No. I tried from my work computer and that didn’t work, but it’s Windows and who knows what the heck is going on there. I also tried it on another Linux workstation I have in the house, with the same results. I thought this might be relevant.
nmap -Pn TheCorrectIPAddressIsHere -p 8181
Starting Nmap 7.60 ( https://nmap.org ) at 2018-07-11 13:46 MST
Nmap scan report for mark_1 (TheCorrectIPAddressIsHere)
Host is up.
PORT STATE SERVICE
8181/tcp filtered intermapper
Nmap done: 1 IP address (1 host up) scanned in 2.11 seconds
I get this from both Linux workstations I try to use.
Not sure, your troubleshooting tools are not familiar to me. A simple thing that I did here was enter the ip_address:8181 in my browser on my remote linux computer and returned the following.

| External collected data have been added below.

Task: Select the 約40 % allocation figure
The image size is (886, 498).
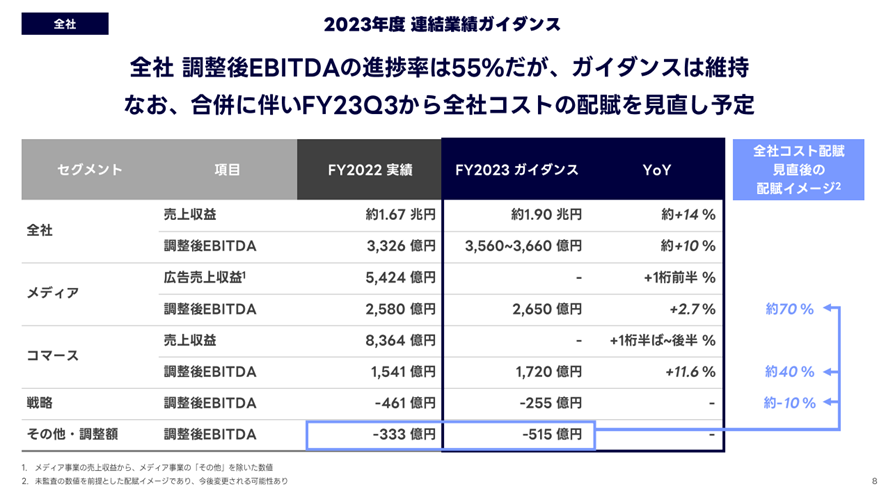Action: click(789, 372)
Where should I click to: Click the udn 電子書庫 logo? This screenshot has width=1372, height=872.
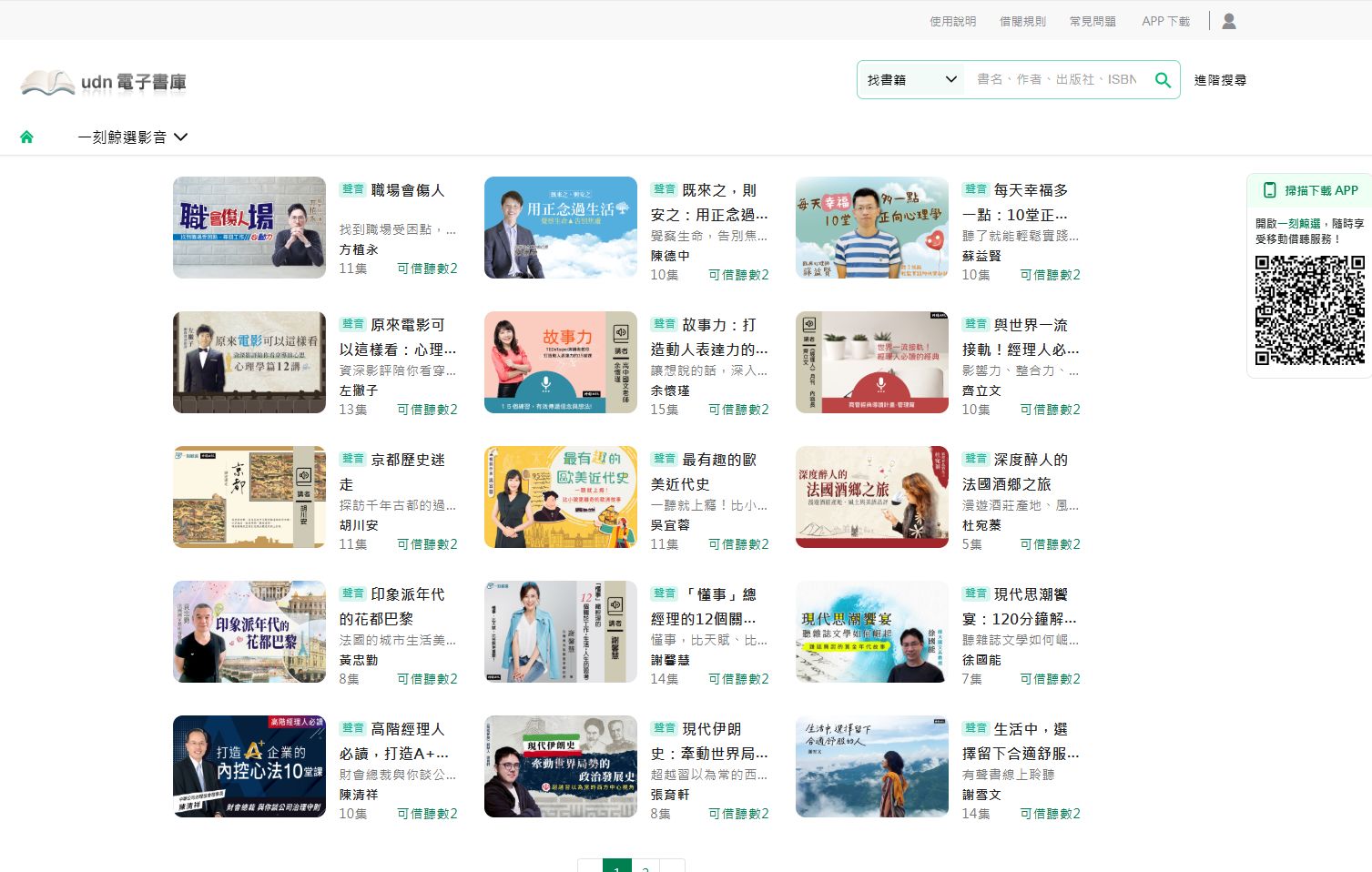tap(104, 82)
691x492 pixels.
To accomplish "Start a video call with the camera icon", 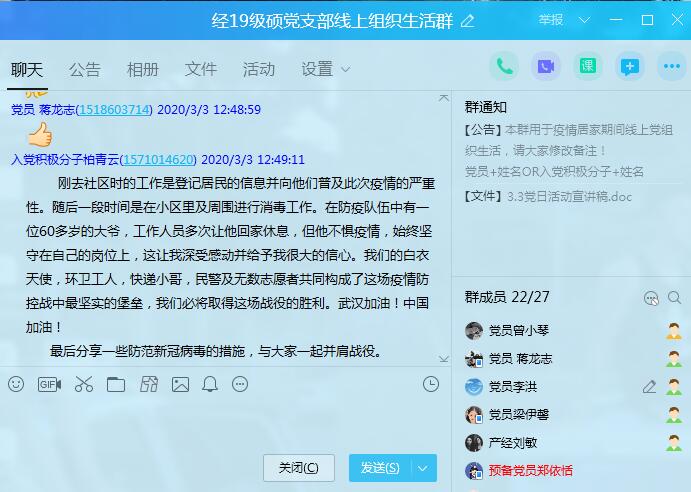I will click(546, 67).
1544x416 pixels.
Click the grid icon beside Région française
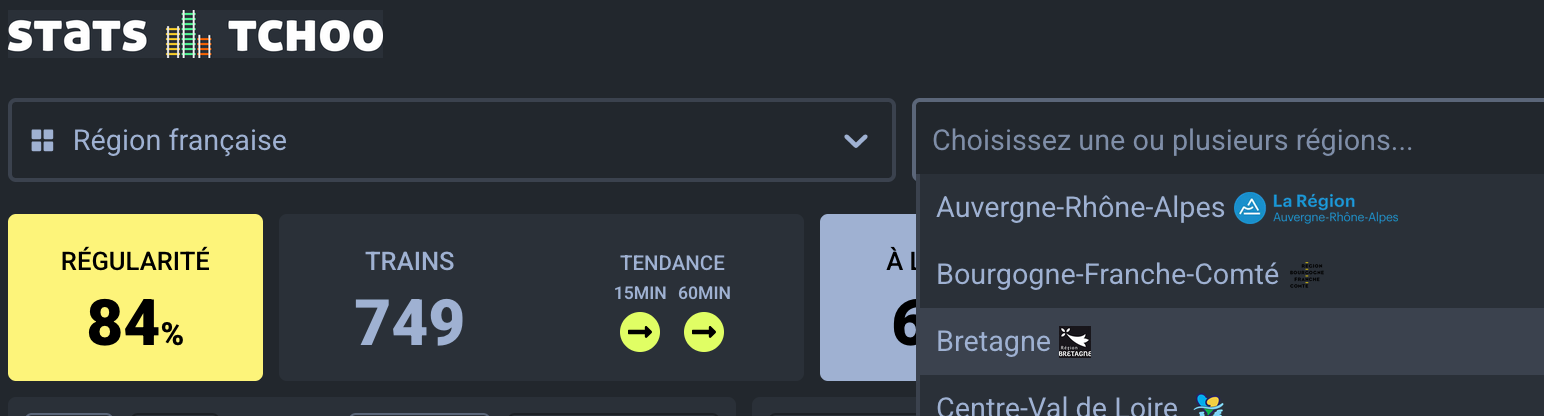pos(42,140)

Traceback (most recent call last):
File “/opt/venvs/mycroft-core/lib/python3.4/site-packages/tornado/web.py”, line 1390, in _execute
result = self.prepare()
File “/opt/venvs/mycroft-core/lib/python3.4/site-packages/tornado/web.py”, line 2103, in prepare
raise HTTPError(self._status_code)
tornado.web.HTTPError: HTTP 404: Not Found
For the record I have a debian machine hardwired to my network and a picroft on wireless.
I have a working version now. I felt we were getting a little too far into the weeds troubleshooting my local network, so I moved the code onto my Mark I and used the virtual environment that Mycroft itself uses. After one very stupid mistake this morning, it’s working. I appreciate your time and patience, and that of @KathyReid.
I wanted to let you and @KathyReid know what all the fuss was about. It’s not world shattering or anything, but I did have something I was aiming for. I took your script @pcwii and made a super minor change to it. It pull the command that is sent to the message bus from the command line instead of having it hard coded in. I had intended on having your script be something that I could call from remote hosts for notification purposes, but I had trouble with the network stuff (which I’m sure you remember). Instead, I cobbled together a quick POC for myself that checks disk usage against a predefined threshold. Looks like this:
#!/bin/ksh
ms_threshold=90
host_name=`hostname`
send_message(){
ssh -n pi@mark1.local "/home/pi/mycroftMessageBus.py \"${ms_message}\""
}
if [ -f fs_check.txt ]
then
while read LINE
do
echo "Checking ${LINE}."
ms_drive=`echo ${LINE}|cut -d\/ -f3`
use_percent=`df -h|grep ${LINE}|sed 's/ \{1,\}/|/g'|cut -d\| -f5|cut -d\% -f1`
if [ ${use_percent} -gt ${ms_threshold} ]
then
ms_message="speak Storage threshold exceeded for ${ms_drive} on ${host_name}. Drive is ${use_percent} percent full."
send_message
sleep 10s
fi
done < fs_check.txt
fi
echo "All done"
So, what this basically does is check how much of a drive is used, and then it calls your script (slightly modified) on the Mark I to speak aloud the alert that I choose to send it. Again, this is just a super crude POC, but it works, and it’s something I can adapt further for any kind of alert I want to send anywhere on my network. Again, thank you both so much for your help.